____ Excerpt to read

We used the Goal-Question-Metric Paradigm [5] to formulate goals, hypotheses, questions, and metrics of the experiment.

5.1 Goals of Refining Vision Videos

We want to apply vision videos for stimulating discussions on open questions.

Main Improvement Goals: (1) We want to support the process of making choices by refining a vision into more detailed and concrete scenarios. (2) As a separate measurement goal, we want to explore the impact of a subjective camera perspective.

Goal 1 can be rephrased into GQM format: (Purpose) Analyze and compare (Quality Aspect) number of (new) contributions (Object) in feedback (Perspective) from young adults. Various combinations of text and video are compared, as specified below.

Research Questions:

In particular, we are interested in the benefit of providing a second medium. With respect to the GQM goal statement, we investigate whether new contributions can be raised (“stimulated”) by video and text, respectively. The camera perspective is directly related to Goal 2 above.

  • RQ1: Can adding videos stimulate discussion better than text alone?

  • RQ2: Can adding text stimulate discussions better than video alone?

  • RQ3: Does a subjective camera perspective in refined vision videos help to empathize with the actor representing a stakeholder?

5.2 Video Set-Up and Experiment Procedure

The chosen study design leads to a simple and uniform process of conducting subject sessions. We describe here how the procedure unfolds, and explain our rationale with respect to answering the research questions while considering threats to validity.

________
____ Records provided

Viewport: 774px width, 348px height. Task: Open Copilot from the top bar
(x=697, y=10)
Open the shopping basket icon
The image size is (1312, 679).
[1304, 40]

________

[Tasks to perform]
#1 In the vision video excerpt, which paradigm was used to formulate the experiment's goals, hypotheses, questions, and metrics?
#2 List every research question that the vision video excerpt poses.

[Solution list]
#1 The Goal-Question-Metric Paradigm.

#2
RQ1: Can adding videos stimulate discussion better than text alone?
RQ2: Can adding text stimulate discussions better than video alone?
RQ3: Does a subjective camera perspective in refined vision videos help to empathize with the actor representing a stakeholder?